The Confederation of Indian Industry (CII) has urged the government to make India’s tax system more trust-based, simpler, and technology-driven in the Union Budget 2026-27, with a focus on faster dispute resolution and easier Tax Deducted at Source (TDS) rules. “India’s next leap requires a principle-based, technology-enabled, and trust-anchored tax system,” CII Director-General Chandrajit Banerjee said after the industry body met the revenue secretary on Friday.
CII noted that tax litigation continues to burden businesses, with more than five lakh appeals involving nearly ₹18 lakh crore pending before the commissioner (appeals). It asked the government to fast-track cases involving more than ₹100 crore and resolve them within one year through virtual hearings and close monitoring by the Central Board of Direct Taxes (CBDT). Penalty proceedings should be paused till the main appeal is settled, and draft orders should be shared for factual checks before being finalised, it suggested. CII also sought revival of the Authority for Advance Rulings (AAR) under retired high court judges, “empowered to deliver binding rulings within six months”.

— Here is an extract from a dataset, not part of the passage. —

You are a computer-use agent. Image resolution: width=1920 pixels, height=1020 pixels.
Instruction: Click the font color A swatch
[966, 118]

To build taxpayer confidence, CII called for converting the existing taxpayer charter into a legal Taxpayer Rights Charter guaranteeing time-bound refunds, faceless assessments, and accountability for administrative delays. It also flagged issues in the Central Processing Centre (CPC) system for return processing and asked for “improved protocols ensuring that only apparent mistakes are adjusted automatically and that taxpayers can request virtual hearings when required”.

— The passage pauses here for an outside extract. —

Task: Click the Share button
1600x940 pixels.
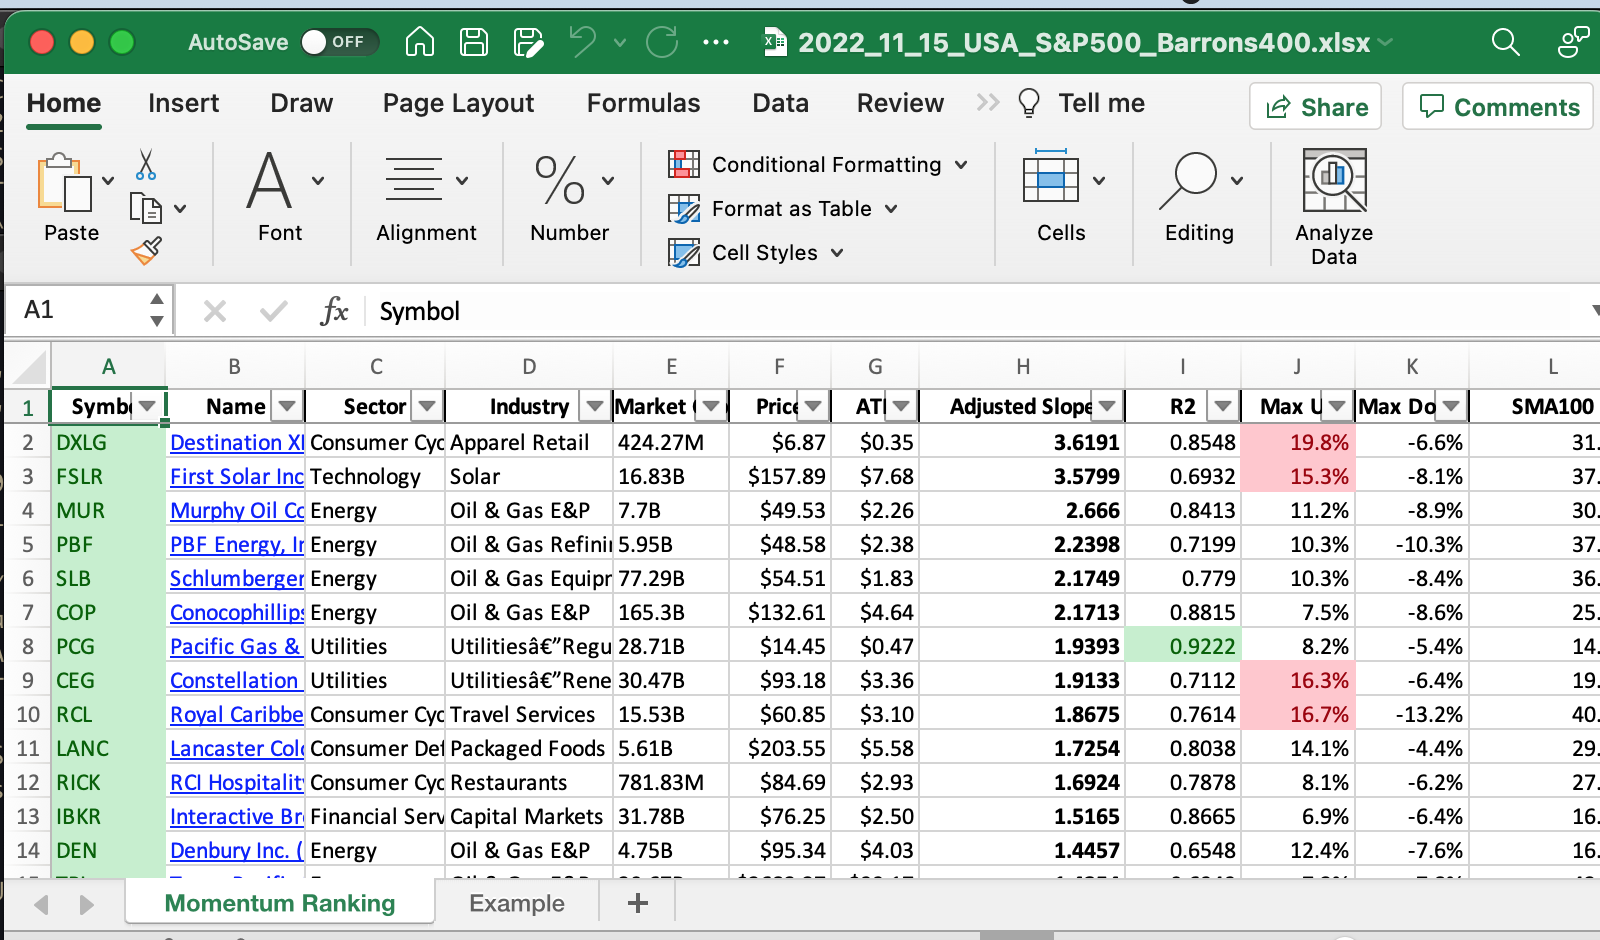Action: click(1315, 107)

On direct tax simplification, CII said the TDS and Tax Collected at Source (TCS) framework — with more than 35 categories and multiple rates — has become too complex and affects business liquidity. It recommended reducing the framework to two or three broad rates, exempting transactions between Goods and Services Tax (GST)-registered entities, and clarifying that no TDS should apply to the GST portion of a payment. “Tax simplification is not a concession; it is an investment in governance efficiency,” Banerjee said. “When rules are clear and systems are digital, compliance becomes automatic and disputes become exceptional.”

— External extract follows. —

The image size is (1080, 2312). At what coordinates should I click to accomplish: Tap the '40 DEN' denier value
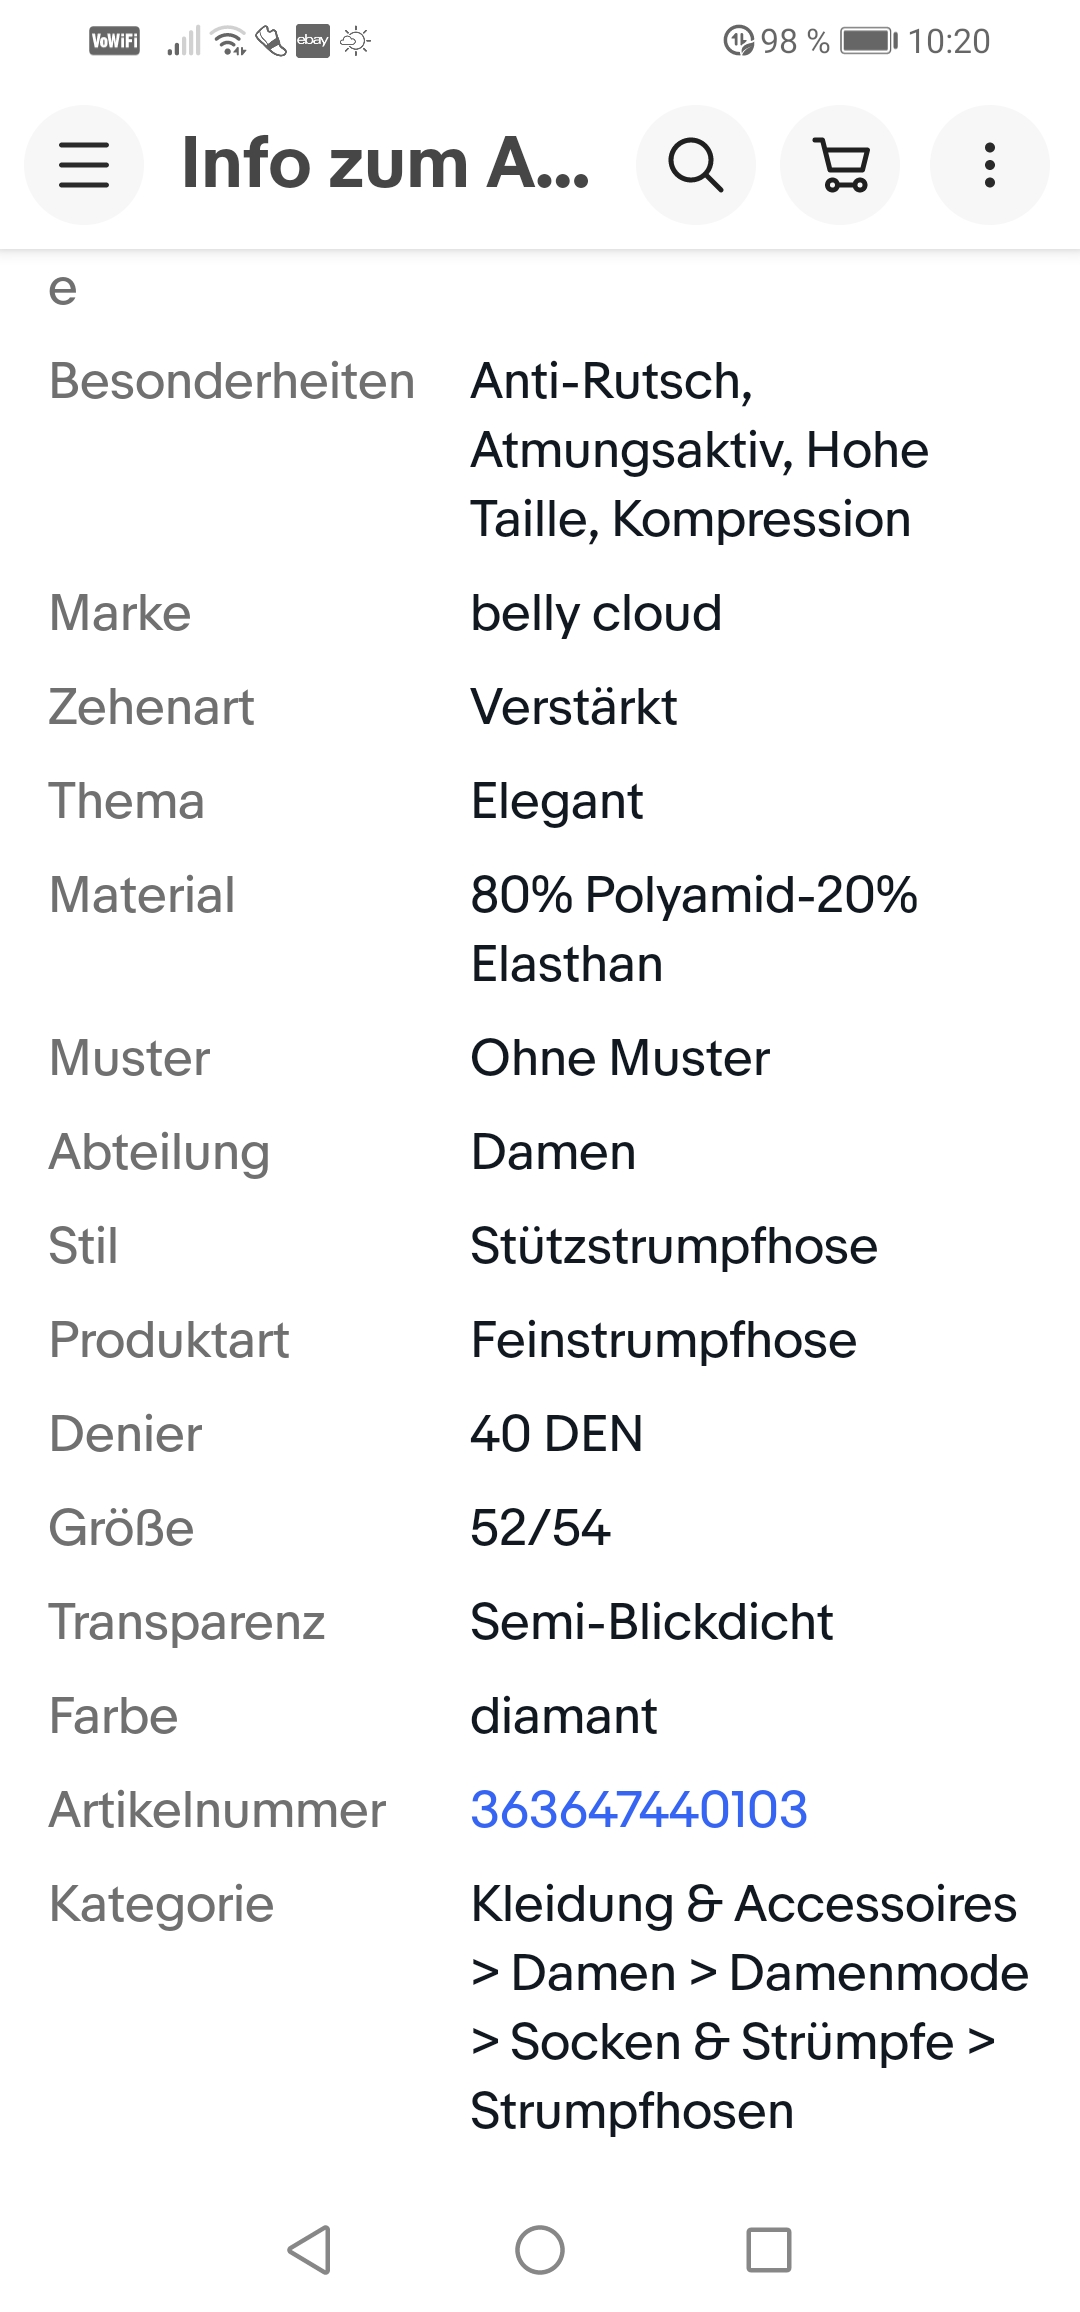[x=556, y=1433]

On indirect taxes and customs, CII pitched a one-time settlement scheme for old disputes, longer validity for advance rulings, and full digital processing of customs through Application Programming Interface (API)-based systems. It suggested a roadmap for “paper-free customs by 2028” with e-refunds, e-adjudication, and e-appeals. CII also called for rationalising tariffs by consolidating exemption notifications and permitting a single appeal for multiple bills of entry (BoE) where issues are common, along with automatic release of bonds once export obligations are met.
To improve predictability, CII suggested a multi-year corporate tax roadmap and removal of prosecution for minor and unintentional errors under both direct and indirect tax laws. “CII’s proposals are not about cutting taxes, but they are about cutting friction,” Banerjee said, adding that a trust-based compliance system can boost revenues without hurting the exchequer.
“India has already shown the world that large-scale reforms like GST 2.0 can succeed,” he said. “If we now make our tax systems as simple and predictable as they are digital and fair, we will not only raise revenues more efficiently but also build the foundations of an economy that inspires confidence — both at home and abroad.”